不登校新聞

312号(2011.4.15)

論説 森英俊

2013年08月05日 15:27 by kito-shin
2013年08月05日 15:27 by kito-shin


発達障害の乳児に精神薬? 安易な医療依存に注意を


 本年3月の厚生労働省の調査で、自閉症や注意欠陥多動性障害(ADHD)などの「発達障害」があると診断された乳児に対して精神安定剤や睡眠薬などの「向精神薬」を処方している専門医が3割にのぼることが分かった。さらに小学校低学年まで含めると約5割、高校生まで含めると約7割も処方されているという。子どもを対象にした向精神薬の処方実態が調査されたのは、初めてのことだ。小児や思春期の子どもたちの心や身体の発達課程で大きな影響を及ぼすおそれがあるため、厚生労働省でも慎重な処方を求めている。

 「発達障害」は元来、学校現場から概念が導入されたものであり、あきらかな疾患というより学校現場における症状群と考える学者もいる。

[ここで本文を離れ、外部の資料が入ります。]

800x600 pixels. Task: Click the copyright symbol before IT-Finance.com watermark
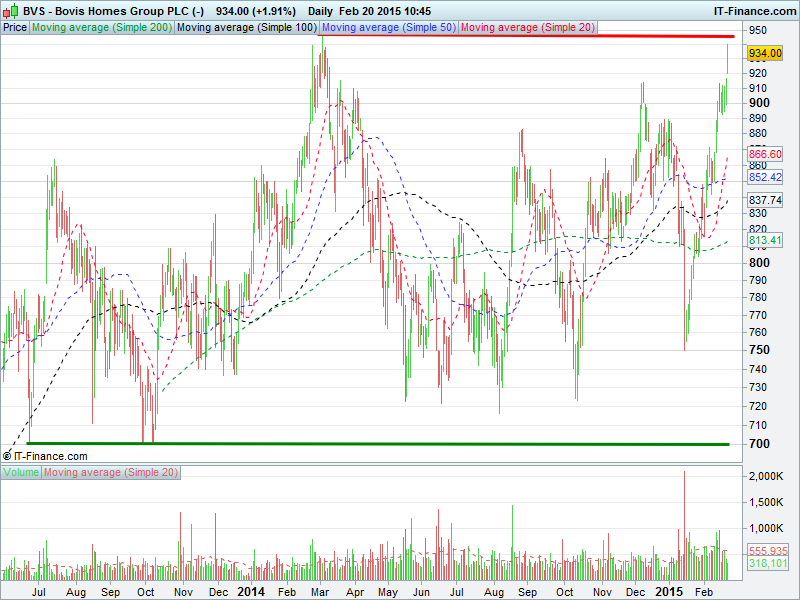tap(7, 455)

とくにADHDなどは学校現場に適応できない子どもをラベリングするためにカテゴリー化され、特別支援教育もまた、そういう背景のなかで生まれてきた。たしかに「発達障害」や「自閉症スペクトラム」と呼ばれるカテゴリーに入る子どもの存在は以前から知られていた。しかし、それはけっして治療や矯正の対象ではなかった。

 近年、不登校をする子どもは学校不適応であり、何らかの「発達障害」を持っているという専門家もいるが、では「発達障害」は治るのかという質問に明確な回答を出せる専門医は誰もいない。あくまでも学校という教育現場での安心できない状況で生まれた症状にすぎず、それを一時的に「向精神薬」で抑えても、本質的な解決にはならない。むしろ弊害のほうが大きいようなケースもある。